Well, my config files are included in this thread. DSA VLAN help needed - #20 by psherman However, I bricked that router trying to upgrade. I haven't yet purchased a new one, and I'm trying to decide if I want to give OpenWRT another go or try DDWRT or another brand. Having full port isolation between switch ports is important to me, so that's why I am trying to figure out if that's something OpenWRT offers. There are no vlans on my previous setup because every time I enabled it I got locked out of the router and had to reset, though my old swconfig worked great with VLAN.
I'm glad to hear I was mistaken. I can consider giving Open WRT another shot then. It is important to me to have full isolation between VLANs because I don't like to rely totally on firewall rules. Firewalls can be accidentally misconfigured, temporary rules put in place for troubleshooting then forget to remove them, etc. My goal is to only allow access to the admin interface of the router from a single ethernet port and not any of the others and to have this port isolated with both firewall and VLAN. So now that I know OpenWRT supports VLAN isolation I can start looking at which hardware to replace my previous bricked Linksys router with. I will want to make sure full VLAN functionality is known to work on the specific model I choose. Are there models I should avoid for having known buggy VLAN functionality or other models that are known good I can aim for?

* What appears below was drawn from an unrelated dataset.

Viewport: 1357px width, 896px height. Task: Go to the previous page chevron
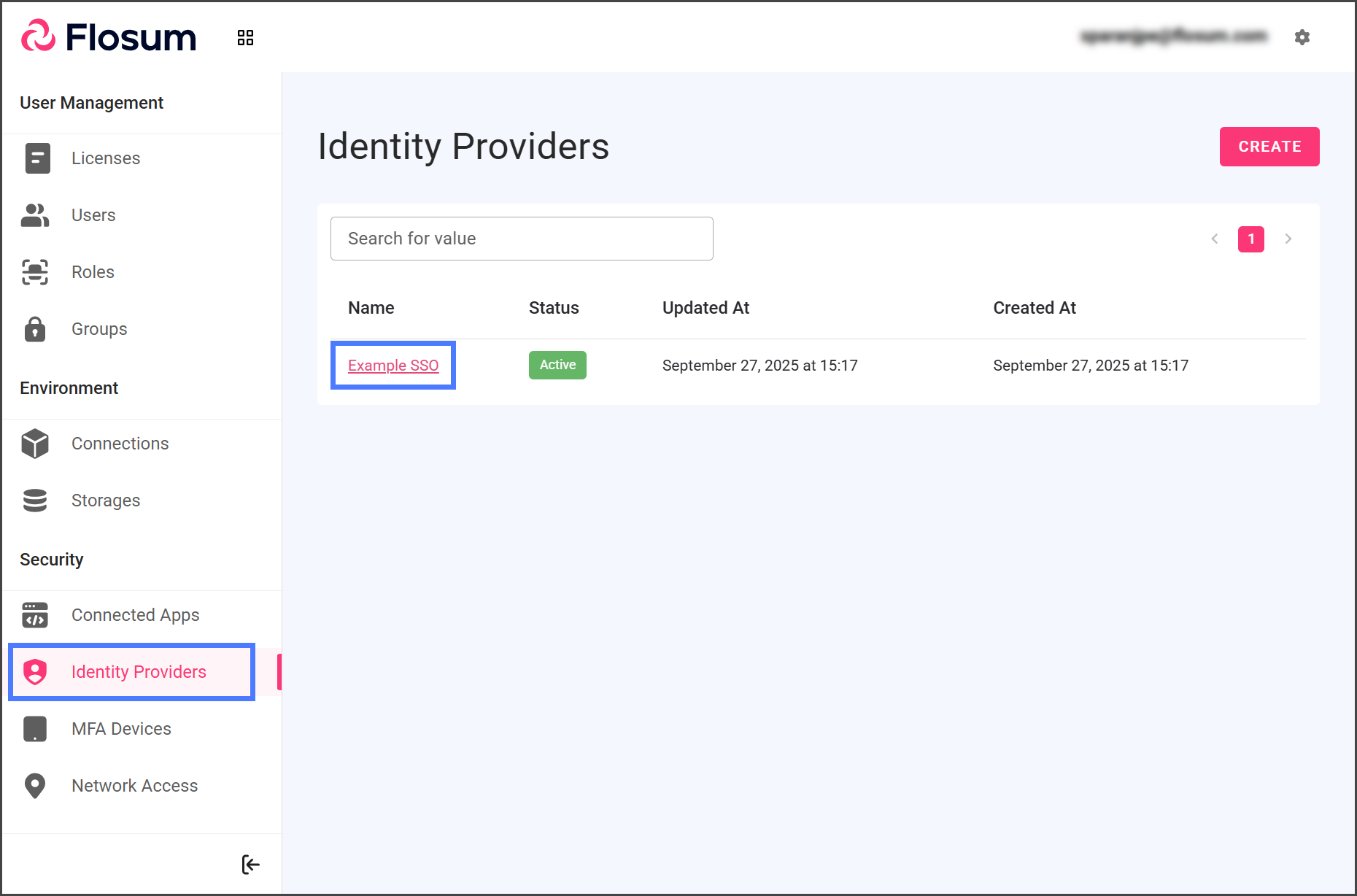point(1215,239)
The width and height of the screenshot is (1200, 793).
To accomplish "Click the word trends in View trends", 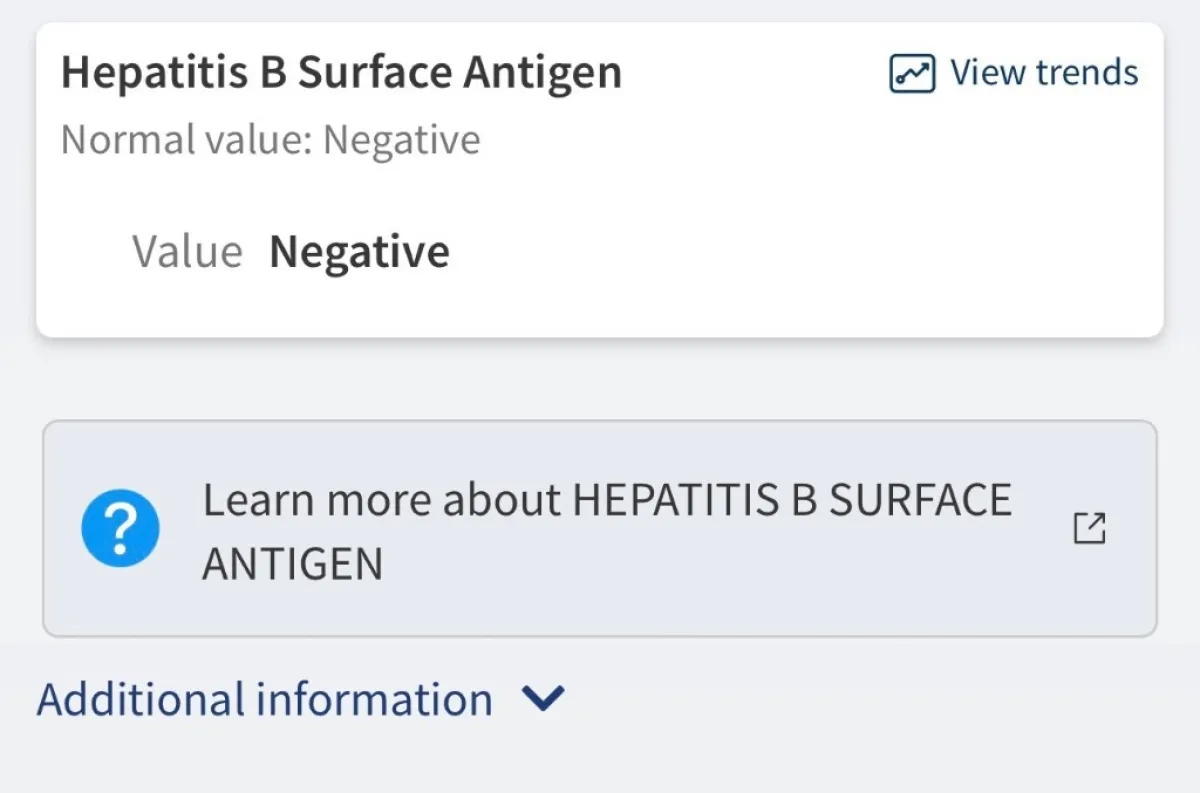I will point(1087,73).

The vast majority of devices work without any issues. If you're obtaining a new device, you should first consider the rest of your requirements (ISP speed, cost, local availability, do you need SQM or other traffic shaping, number of ports and bandwidth of those ports, ethernet only or ethernet + wifi, etc.)
VLAN aka https://en.m.wikipedia.org/wiki/IEEE_802.1Q have nothing do with security.
It comes from an age when people used flat ipv4 /16 networks and put far to many hosts in it and you needed to group (synonym: seperate) these hosts.
Security which mostly refers to firewalling or network filtering is a layer 3 thing. Sure, even Linux can filter on raw packets and do analysis and even manipulate Ethernet frames, too.
When people nowadays talk about "vlan isolation" they are using weak terminology. In simple networks with only one central gateway, which most of time is also the one and only firewall, all networks from all vlans meet there. That's where the filtering happens.
If you now want a some kind of special management interface, which you usually find in enterprise grade hardware, you can that emulate with Linux and OpenWrt, too.
The easiest way in my opinion is:
Assign a vlan to a physical port
Use only IPv6 link local address to access the device
I disagree security only happens at layer 3. Every layer should have some type of security. Even if all traffic comes into a central gateway/firewall that gateway can do filtering on both layer2 VLAN and layer 3 IP firewall zones.
That pretty well describes most home networks also. Very few people have the funds for multiple routers. So by default it is a flat network. VLANs make sense in this environment.
Just because you set an VLAN id on one or another interface in your switch Asic, does not gives you security.
It just seperates or organizes hosts in groups.
If you need protection against attacks on layer2 then it's a whole different story.
vlans are iisolated partitions, switch or wire. cf having 2 subnets on same ethernet where they multicast to eachother.Setup can carry security filtering or not. Going to extremes 802.1ad aka qinq can support micro-segments, one per client machine.